Spinoff Planed for its Consumer Division
Johnson and Johnson's management plans to spin off, either as a dividend or a split-off, its consumer division as an independent company and stock, to be renamed Kenvue. That won't happen until sometime in mid-to-late 2023, based on the company's recent guidance during its Q3 conference call. Kenvue will include its iconic brands, such as Band-Aid, Listerine, and Tylenol.
This can act as a chance to buy the stock cheaply, just as the recent spin-off by AT&T of its Time Warner division pushed T stock down earlier this year. JNJ stock could take a similar hit leading up to the separation, depending on the details of the separation, which still have not been clarified.
As a result, JNJ stock could look interesting to value buyers over the next year. One way to play this is to short out-of-the-money put options, assuming the stock could become more attractive.
Shorting JNJ Put Options for Income
One way to play this potential event is to start shorting out-of-the-money (OTM) put options each month for income, leading up to the spin-off event. For example, if you look at the Jan. 6, 2023, put premiums, the $170.00 strike price puts trade for 71 cents at the midpoint price.

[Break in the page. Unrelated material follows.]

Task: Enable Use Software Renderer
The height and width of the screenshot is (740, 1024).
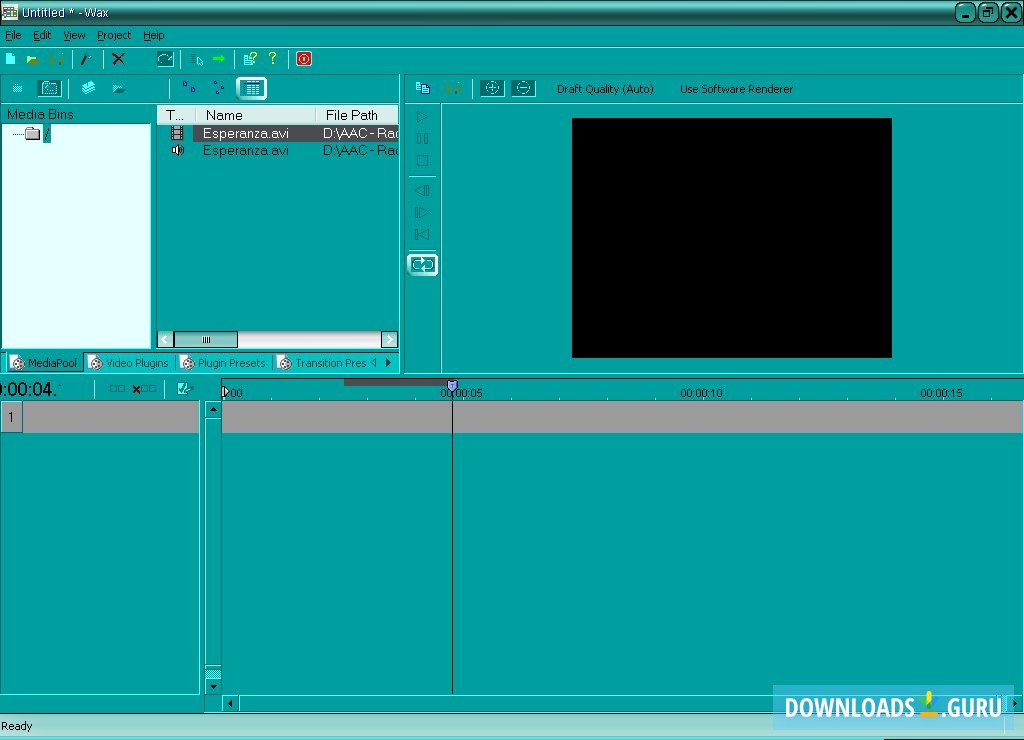Action: [736, 89]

That means that the investor who puts $16,000 worth of cash or margin or both with his brokerage firm, can sell the $170 put and immediately receive $71.00. That is an attractive yield of 0.417% earning immediately.

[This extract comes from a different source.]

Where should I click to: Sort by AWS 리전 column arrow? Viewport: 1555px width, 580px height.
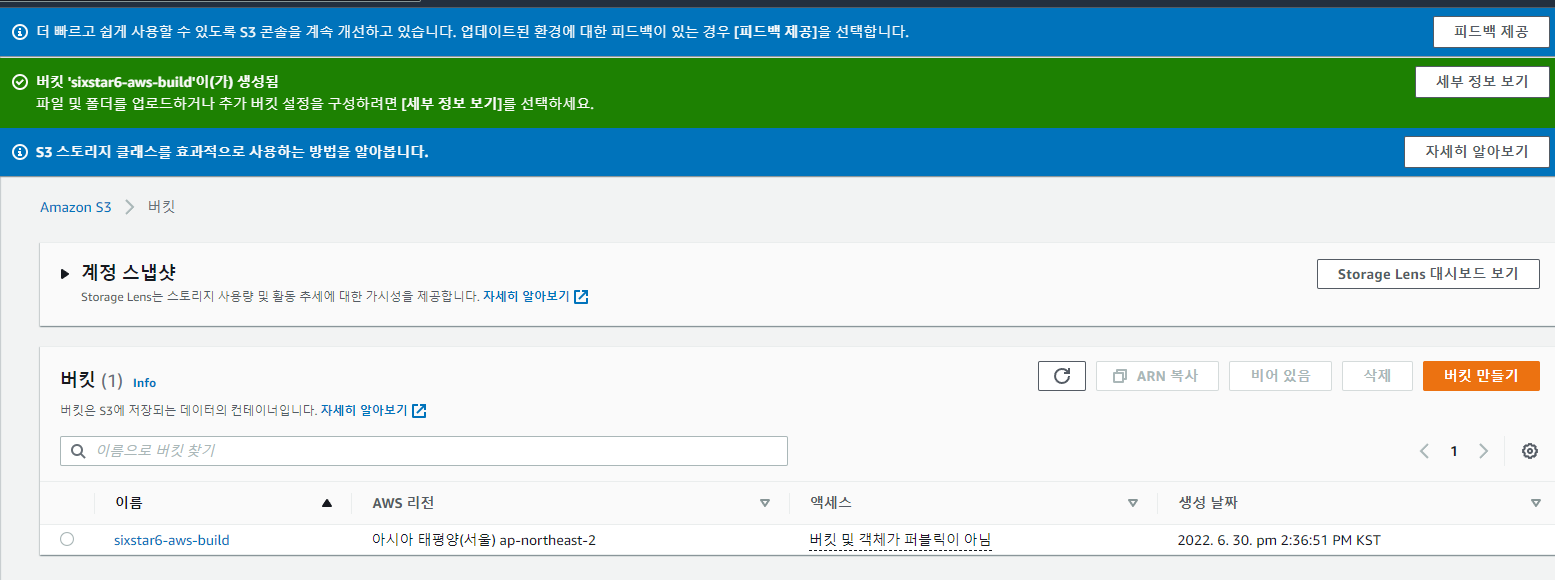point(765,503)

Moreover, unless JNJ stock falls by over $8.71 (i.e., $178.88-$170+0.71), by Jan. 3, to $169.29, the investor will have a profit. Even if it does fall to $170.00 or lower, the investor automatically buys JNJ stock at a 5% discount from today's price.Â
In addition, if the investor does this monthly for the next year without any exercise he makes an annual return of 5%. That is even better than owning the stock which has an annual yield of 2.53%.